Pilot­er les per­for­mances par la valeur con­tribue donc à tous les niveaux de l’entreprise :

  • à la mise en œuvre de la stratégie de façon cohérente par l’ensem­ble des équipes,
  • à l’amélio­ra­tion de la capac­ité d’an­tic­i­pa­tion et de prise de déci­sions stratégiques ou tactiques,
  • à la cohérence entre les objec­tifs fixés aux équipes par le man­age­ment, et ceux com­mu­niqués aux action­naires et aux marchés financiers.

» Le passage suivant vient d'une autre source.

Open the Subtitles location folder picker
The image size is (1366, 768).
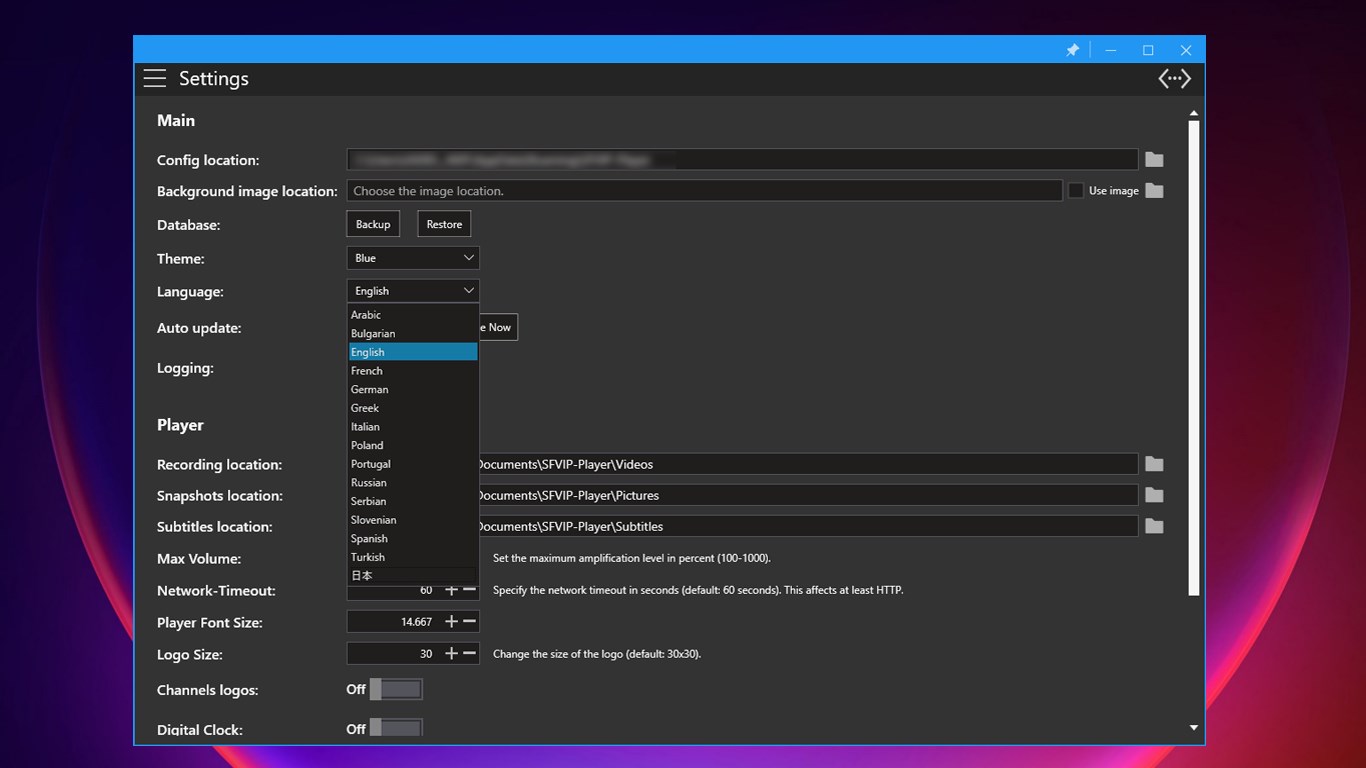point(1154,526)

Un nouvel art : la communication financière

En matière de com­mu­ni­ca­tion finan­cière, ” le vent vient de l’Ouest ” : la dic­tature du ” quar­ter­ly result ” à l’améri­caine s’est rapi­de­ment imposée. La per­for­mance réal­isée, fonde­ment de la dis­tri­b­u­tion des div­i­den­des, est aujour­d’hui dev­enue un pro­duit qu’un prési­dent livre à ses clients, les action­naires. Si la livrai­son n’est pas bonne, le client-action­naire mécon­tent s’en va, le cours baisse et le prési­dent change.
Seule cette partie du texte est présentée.